What the exercise asks
Filter the records below for the word "agent". Copy each line that holds it.

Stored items
┄┄┄┄┄┄┄┄┄┄
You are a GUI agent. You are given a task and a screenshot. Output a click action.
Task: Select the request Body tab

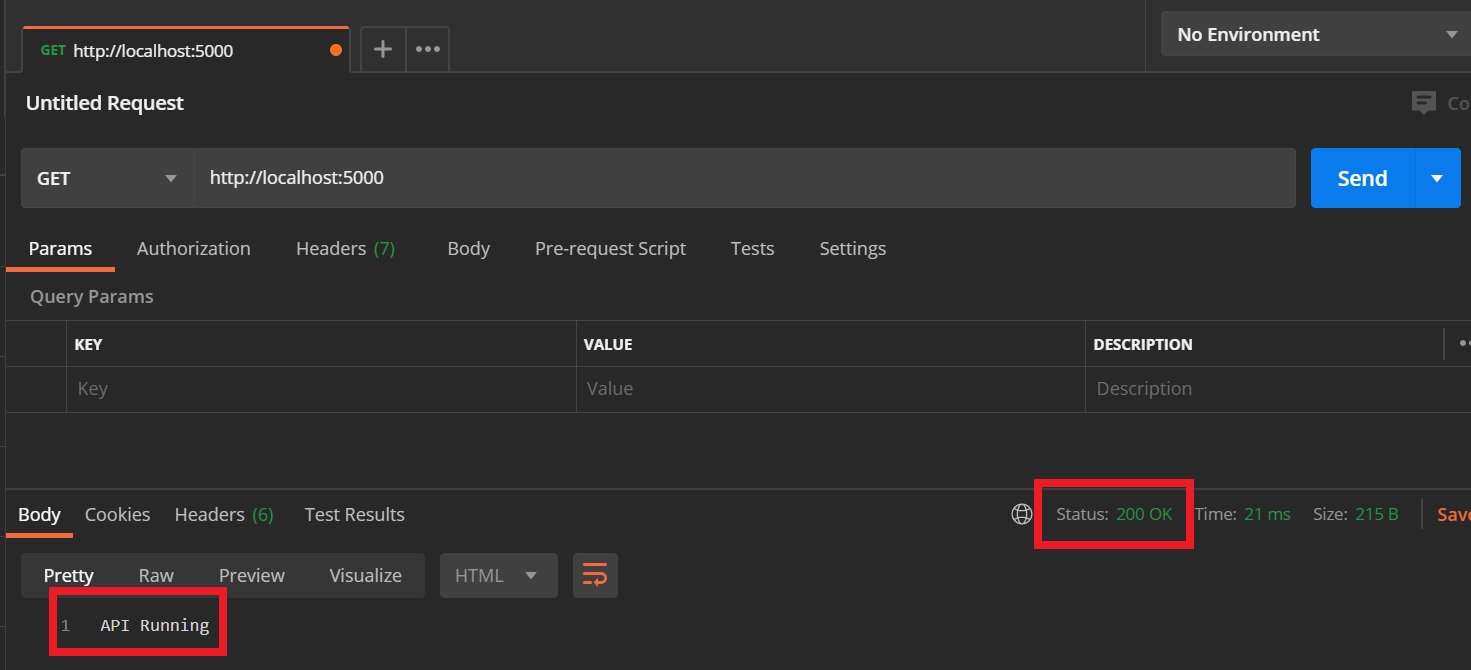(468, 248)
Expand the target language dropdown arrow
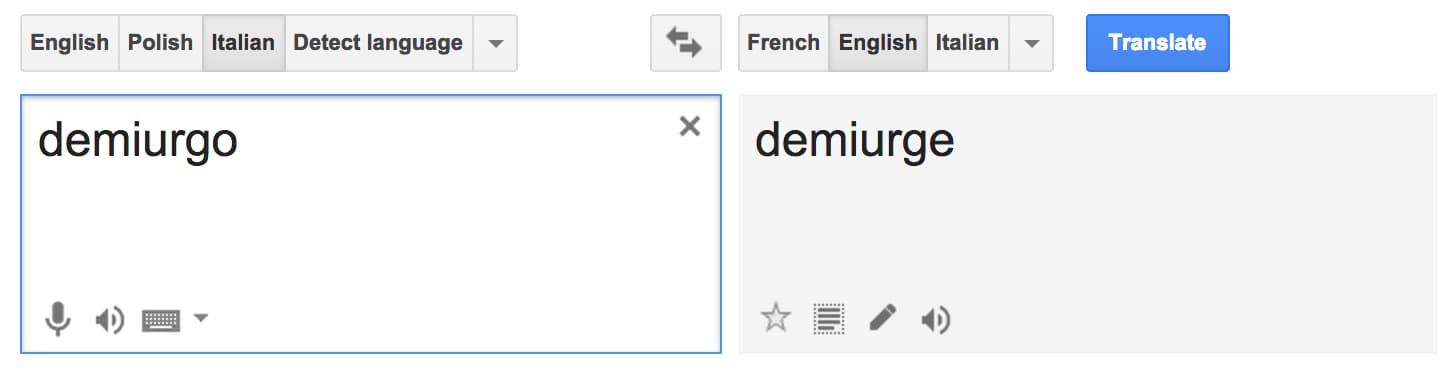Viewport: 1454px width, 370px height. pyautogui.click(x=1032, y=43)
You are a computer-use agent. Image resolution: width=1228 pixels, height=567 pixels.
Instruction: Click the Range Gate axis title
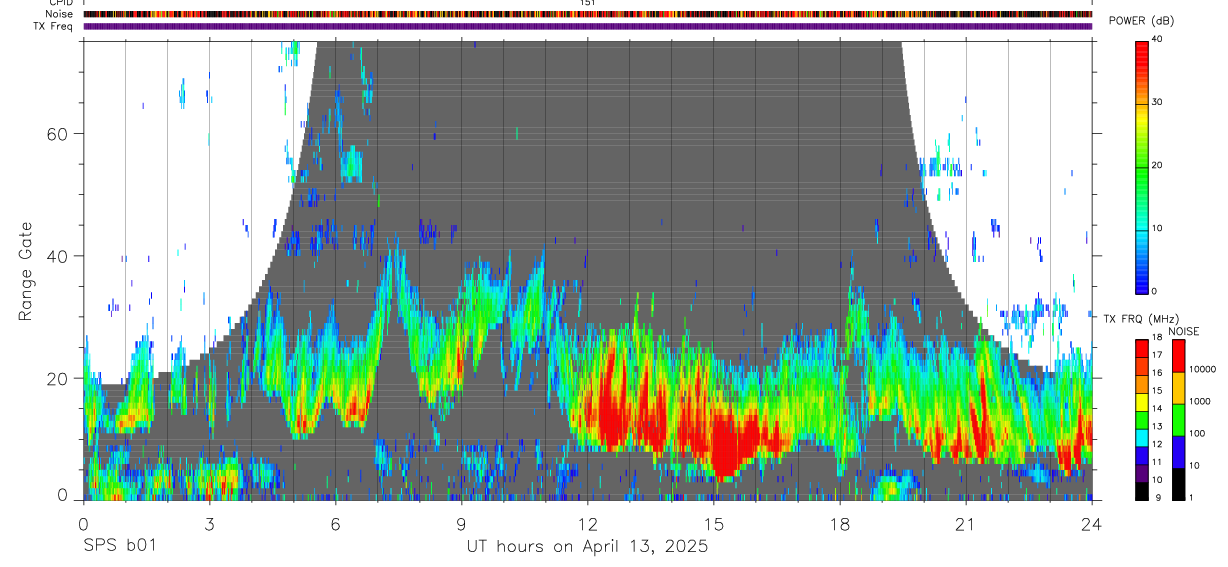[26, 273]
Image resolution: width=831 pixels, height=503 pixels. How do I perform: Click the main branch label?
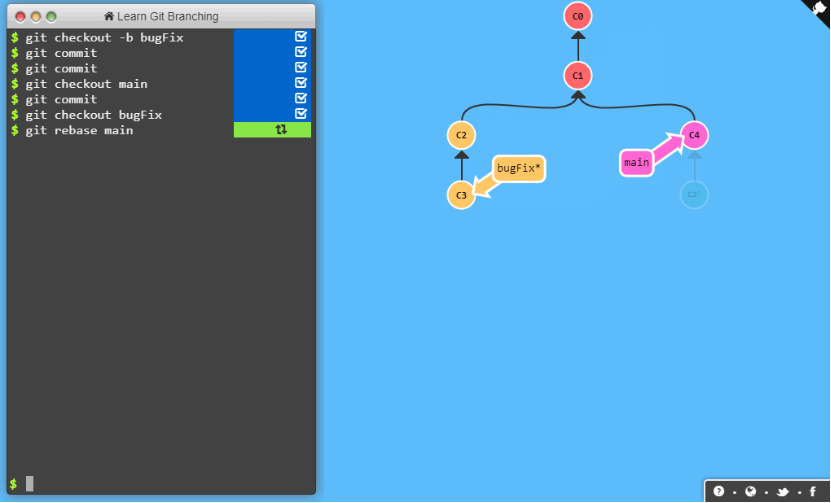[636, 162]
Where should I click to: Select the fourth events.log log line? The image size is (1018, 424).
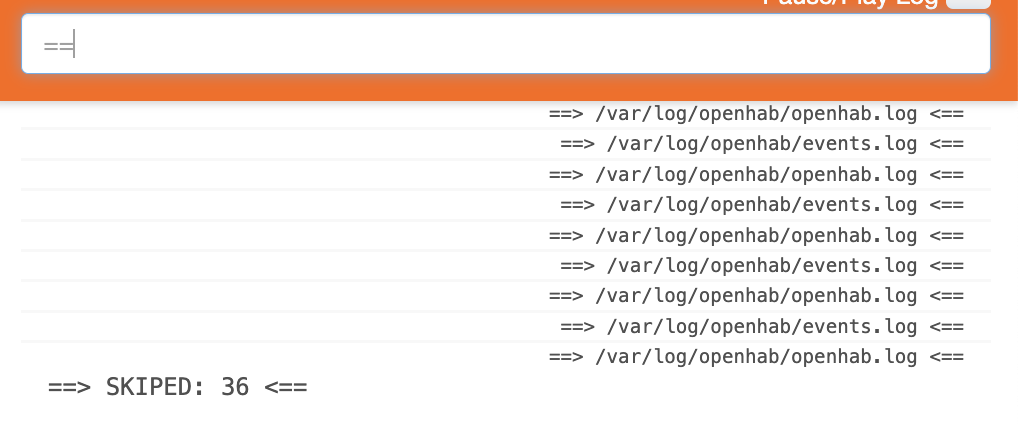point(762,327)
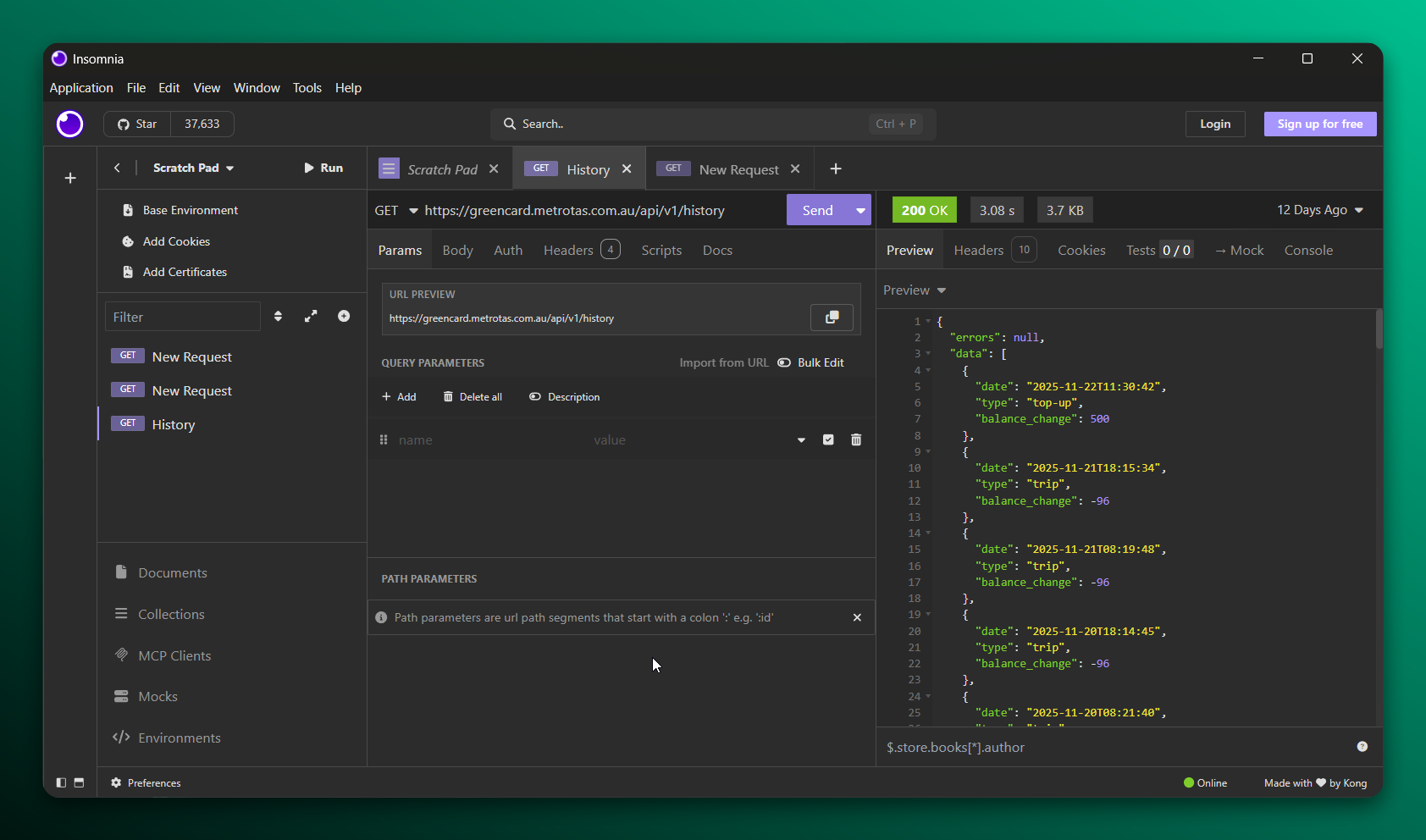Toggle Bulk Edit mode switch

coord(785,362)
┄┄┄┄┄┄┄┄┄┄
Exercise result
You are a GUI agent. You are given a task and a screenshot. Output a click action.
You are a computer-use agent. Image resolution: width=1228 pixels, height=567 pixels.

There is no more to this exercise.